Return all lines from the entries below in which the word "Given" is present.
Data provided: Begin
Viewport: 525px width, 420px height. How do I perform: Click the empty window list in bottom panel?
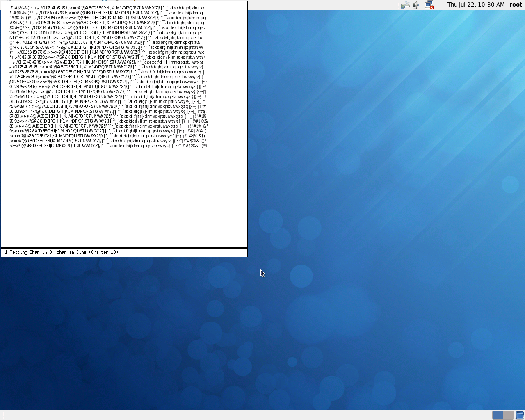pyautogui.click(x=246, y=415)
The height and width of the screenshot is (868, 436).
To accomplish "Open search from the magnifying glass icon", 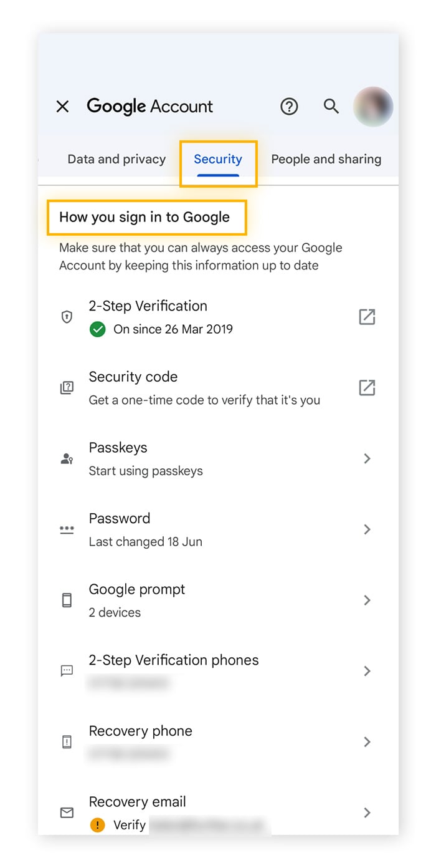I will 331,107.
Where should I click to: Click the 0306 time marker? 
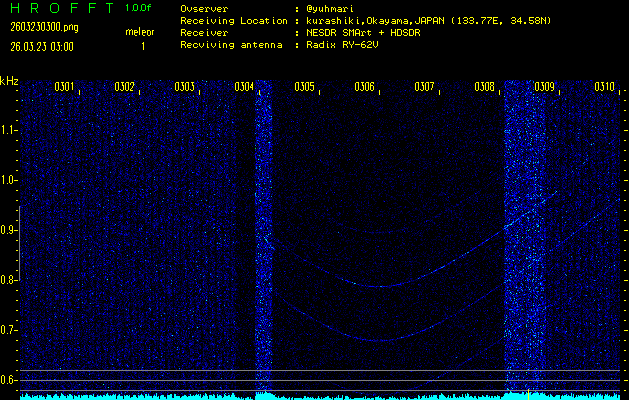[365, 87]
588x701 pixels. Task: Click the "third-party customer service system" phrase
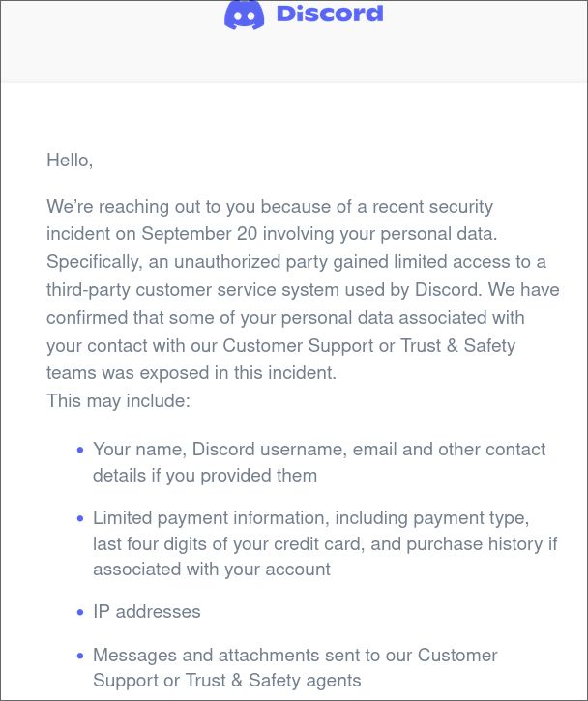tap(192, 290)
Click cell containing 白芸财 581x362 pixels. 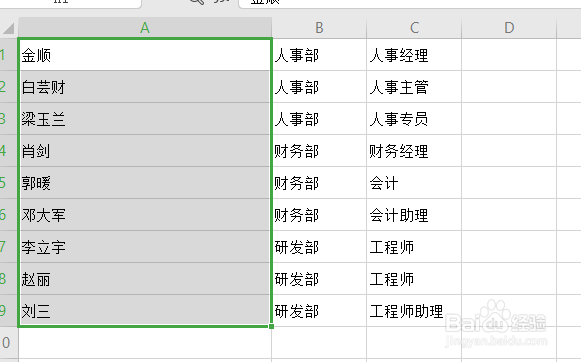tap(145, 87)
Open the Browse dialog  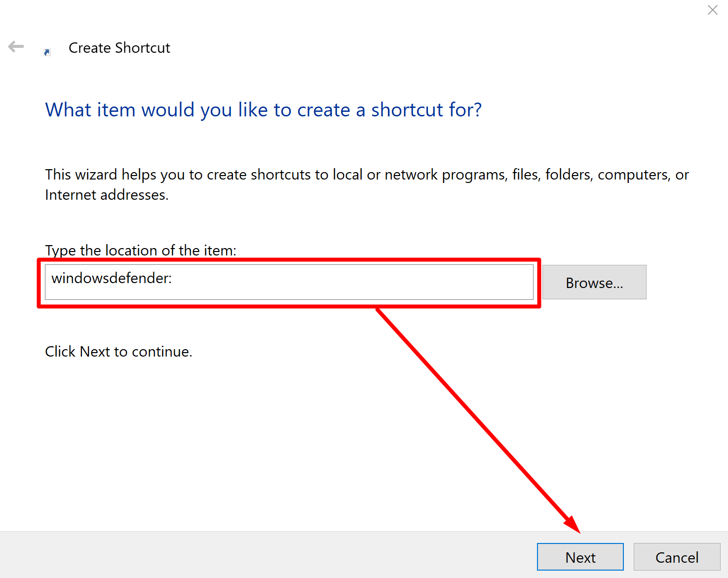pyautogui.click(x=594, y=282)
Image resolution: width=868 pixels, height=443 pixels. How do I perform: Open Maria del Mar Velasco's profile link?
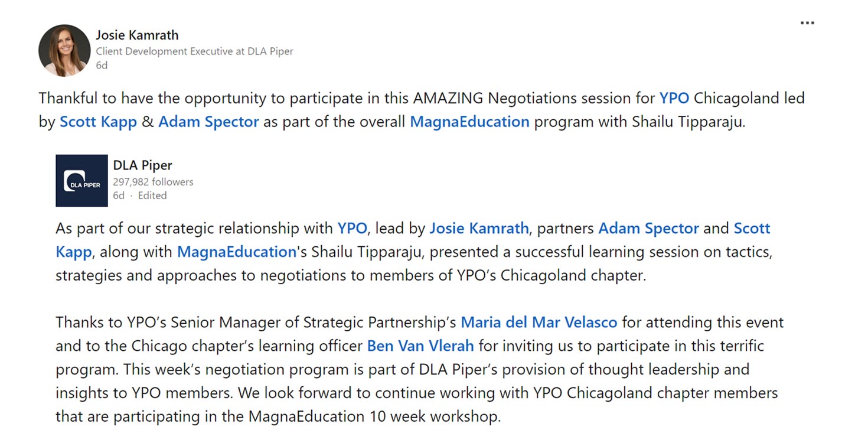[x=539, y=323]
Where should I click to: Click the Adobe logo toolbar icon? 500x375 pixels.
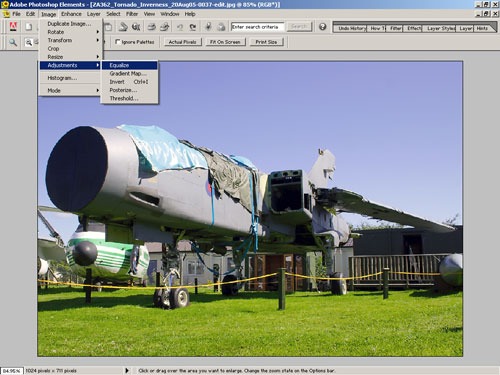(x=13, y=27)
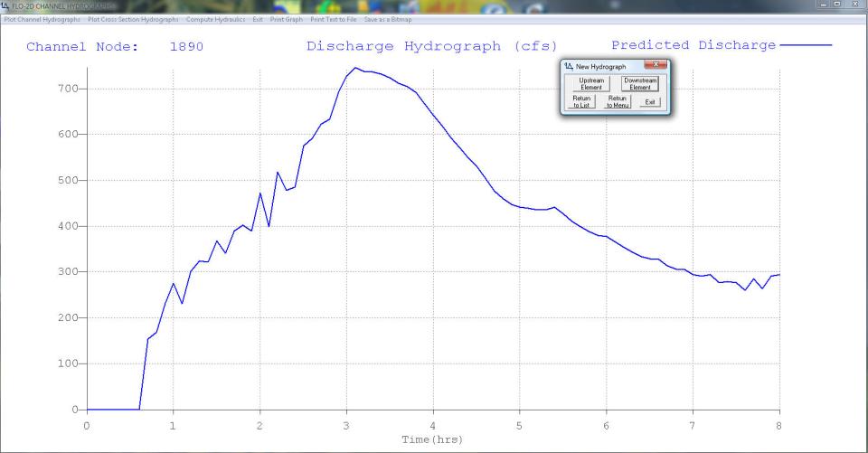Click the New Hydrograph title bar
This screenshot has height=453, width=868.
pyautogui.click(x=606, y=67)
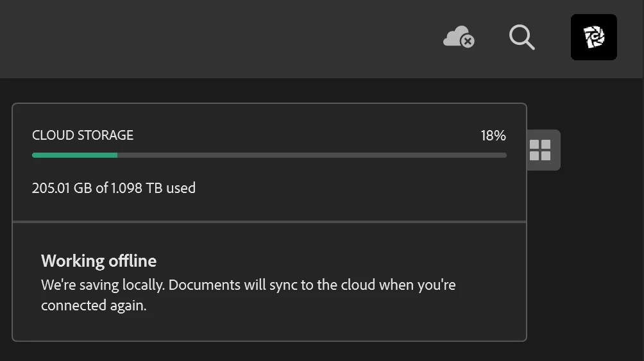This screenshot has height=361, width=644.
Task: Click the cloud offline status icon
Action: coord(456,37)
Data provided: End
Data provided: Begin
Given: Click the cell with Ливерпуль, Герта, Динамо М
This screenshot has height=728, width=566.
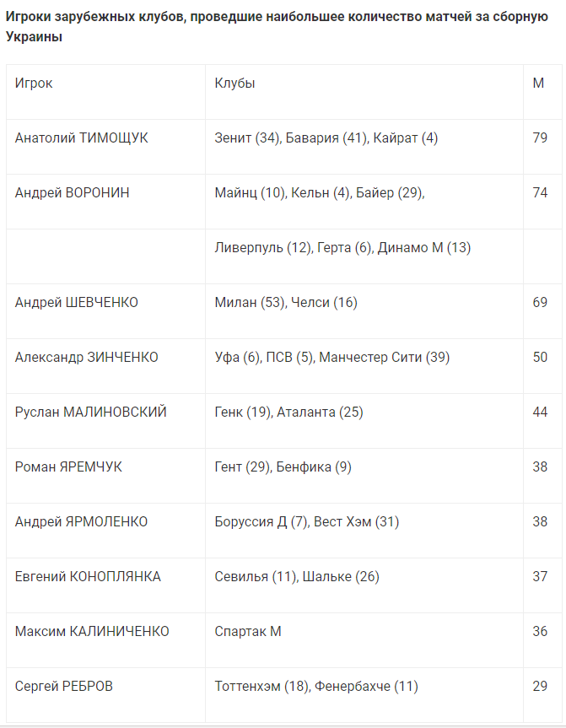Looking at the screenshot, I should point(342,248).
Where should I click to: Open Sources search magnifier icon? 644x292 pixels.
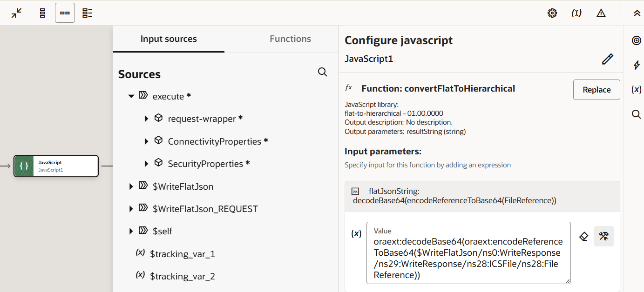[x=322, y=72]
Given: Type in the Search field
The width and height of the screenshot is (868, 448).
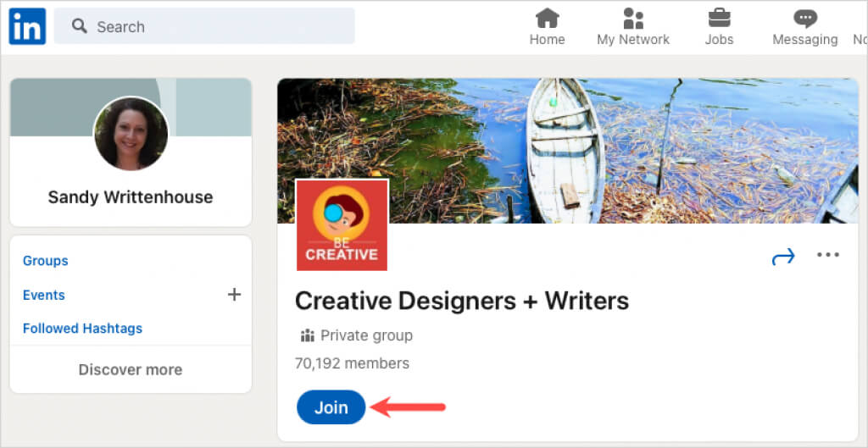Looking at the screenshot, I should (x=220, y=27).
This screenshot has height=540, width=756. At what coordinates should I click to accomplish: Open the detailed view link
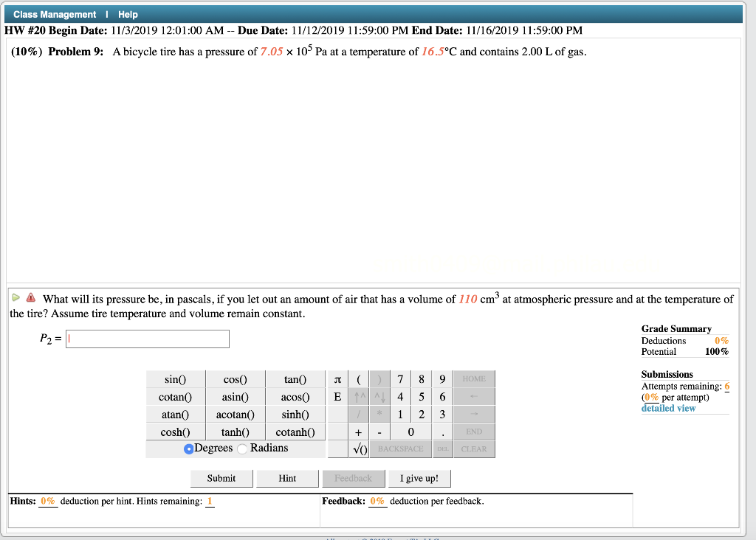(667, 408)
Data provided: End
▶ **Problem solution**:
Given: Click the cell with Ливерпуль, Герта, Динамо М
Given: Type in the Search field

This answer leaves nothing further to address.